Несмотря на отсутствие публично выраженной идеологической установки, в основу национальной политики на завершающем этапе войны было положено мнение Жданова — выстраивать национальную политику на основе «советского патриотизма». В результате в пропаганде появились критические интонации в адрес тех, кто руководствовался примерами и опытом далекого прошлого, а также делал упор на русский, а не «советский» патриотизм. Выражалось беспокойство, что патриотизм переставал связываться с революционными традициями. Высокопоставленный руководитель литературного фронта Л. Субоцкий в своем критическом обзоре недоумевал, почему, «описывая в «Русской повести» патриотический подвиг лесника — командира партизанского отряда, П. Павленко называет в числе его вдохновителей Александра Невского, Кутузова, солдат Архипа Осипова и Рябова, матроса Кошку и… только?». Критик утверждал, что «невозможно поверить, что в сознании и памяти человека, прожившего в Советской стране более четверти века, не возникло ни единой мысли об отражении вражеского нашествия в годы Гражданской войны». Поэтому он предлагал признать «бесплодность заимствования в неизменном виде чувств и понятий прошлых эпох для характеристики нового человека и нового времени»64.

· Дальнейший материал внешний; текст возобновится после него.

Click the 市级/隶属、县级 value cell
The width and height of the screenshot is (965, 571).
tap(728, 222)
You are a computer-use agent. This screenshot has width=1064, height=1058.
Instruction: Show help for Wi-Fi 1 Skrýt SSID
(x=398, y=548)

Б. Л. Пастернак в июле 1944 г. не получил разрешения опубликовать стихотворение «Русскому гению», а тексты его военных стихов в сборнике «Свободный кругозор» подверглись переделкам — «было переписано, снято упоминание России»65. В марте 1945 г. подверглась критике серия брошюр «Боевые подвиги сынов Армении». Отмечалось, что армянские герои в публикациях «представлены главным образом царскими генералами, отличившимися в войнах против горцев на Кавказе и в подавлении национально — освободительных восстаний горских народов». Был сделан вывод, что издательство «без разбора прославляет военных руководителей и администраторов царской России»66.
Пропаганда стала утверждать, что «только наличие советского социалистического общества могло спасти человечество от порабощения немецким фашизмом», и подвергала критике тех, которые «умудрялись обходить молчанием главное: роль Советского государства, роль партии, существо нашего строя, так блестяще выдержавшего испытания». Выравнивание «крена» в сторону русского национального фактора проявилось в указании вернуться на «генеральный путь нашего развития», основанный на «чистоте марксистско — ленинской идеологии»67.

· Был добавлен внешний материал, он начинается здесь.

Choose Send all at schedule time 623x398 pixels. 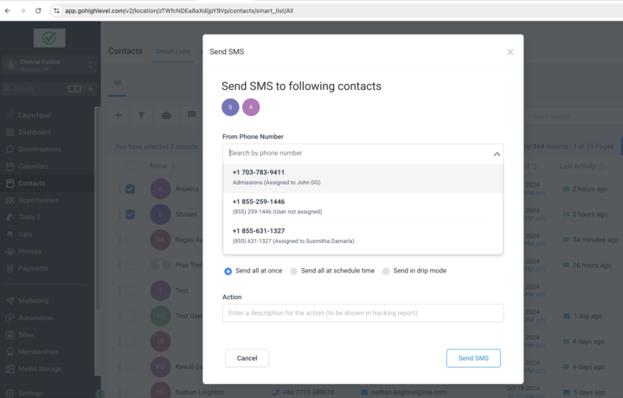tap(294, 272)
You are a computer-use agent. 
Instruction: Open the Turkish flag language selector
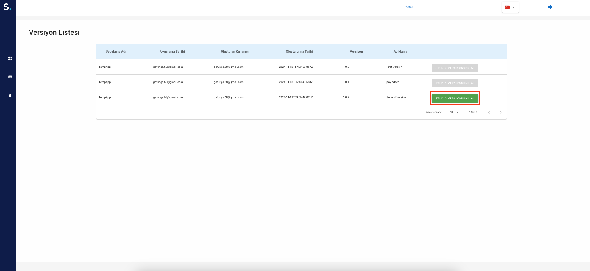click(x=510, y=7)
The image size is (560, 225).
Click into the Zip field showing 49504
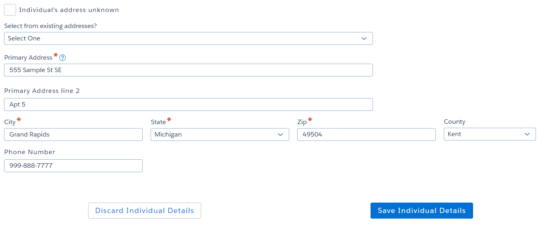(366, 135)
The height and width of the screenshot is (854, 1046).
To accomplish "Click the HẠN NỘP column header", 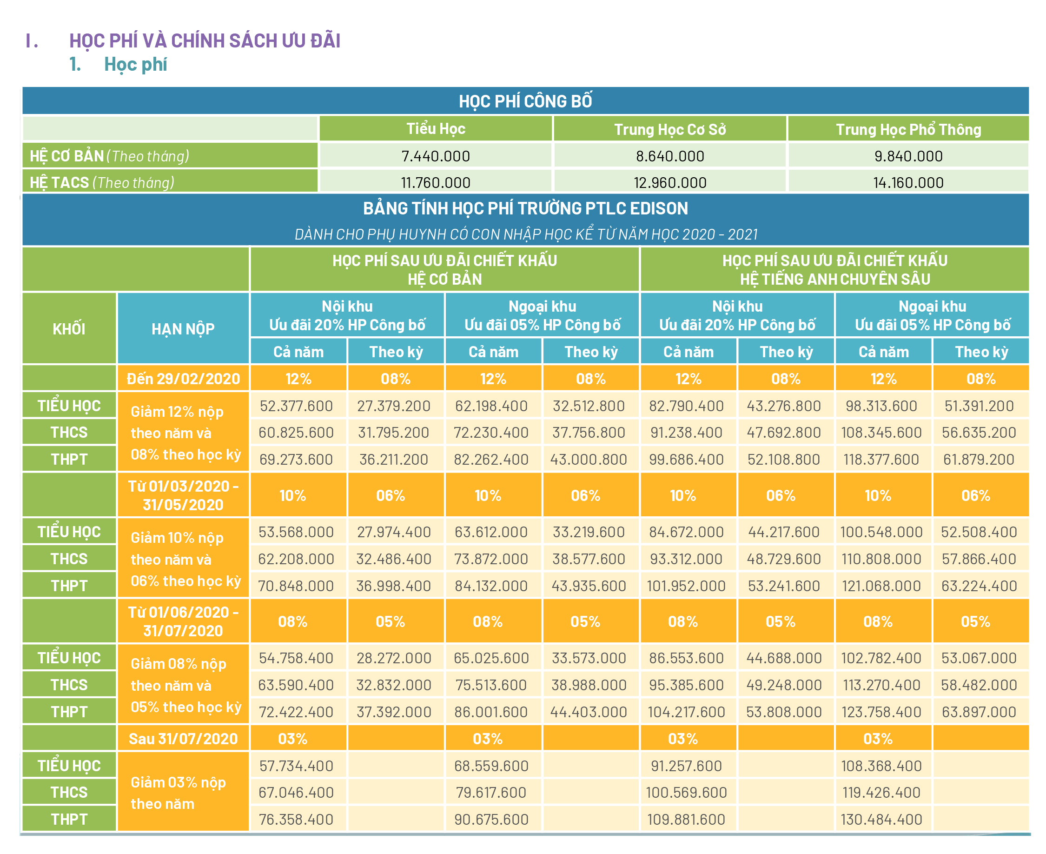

По этой же причине потребовалась легитимация упоминавшегося выше тоста Сталина о русском народе, обоснование его с марксистской точки зрения. Подчеркивалось, что корни «передовой, революционной идеологии, в духе которой воспитан весь советский народ», нужно искать не только «в героическом прошлом русского народа и других народов нашей страны», но особенно «в освободительном учении марксизма — ленинизма»68. Такая легитимация была необходимой, так как не все разделяли мнение Сталина, изложенное в его тосте, посчитав, что «другим народам СССР, которые понесли во время войны еще большие, чем русский народ, потери, Сталин не воздал никакой чести» (в частности, белорусам и украинцам)69. Когда Сталин произносил свой тост, Илья Эренбург заплакал, так как ему содержание тоста «показалось обидным»70.

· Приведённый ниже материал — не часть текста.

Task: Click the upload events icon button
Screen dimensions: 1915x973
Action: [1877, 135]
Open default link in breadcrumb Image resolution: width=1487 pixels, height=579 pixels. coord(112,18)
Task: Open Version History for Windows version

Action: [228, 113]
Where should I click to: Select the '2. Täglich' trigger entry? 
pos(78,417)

Тенденция признания «патриотизма досоветского периода» «исторически ограниченным» проявилась в установлении примата «советского» патриотизма над «русским». Говорилось о «русской» армии, но о «советском» народе, история Русского государства и Российской империи стала подаваться как «великое прошлое советского народа». Утверждалось, что идеология в СССР — это не узконациональный, а «советский, социалистический патриотизм»71. Как и прежде, провозглашались нерушимость дружбы и равенства народов СССР. Данные о награжденных давали основание утверждать, что советские герои «олицетворяют все народы и национальности нашей страны»72.
Задача усиления интернационализма была подчеркнута в изданной весной 1944 г. директиве ГлавПУРа, в которой, в связи с вступлением Красной Армии в страны Европы и с тем, что «в армию пришли сотни тысяч призывников из Западной Украины и Западной Белоруссии», подчеркивалось, что «воспитание солдата и офицера в духе интернационализма имеет сейчас особое значение». В то же время, с целью решения новой проблемы — непонимания среди части населения и воинов Красной Армии, «зачем нужно освобождать Польшу и другие страны», если территория СССР уже освобождена, советская пропаганда была вынуждена разъяснять, что «мы воюем на чужой земле во имя только своих интересов» и только «за свободу и независимость нашей Родины»73.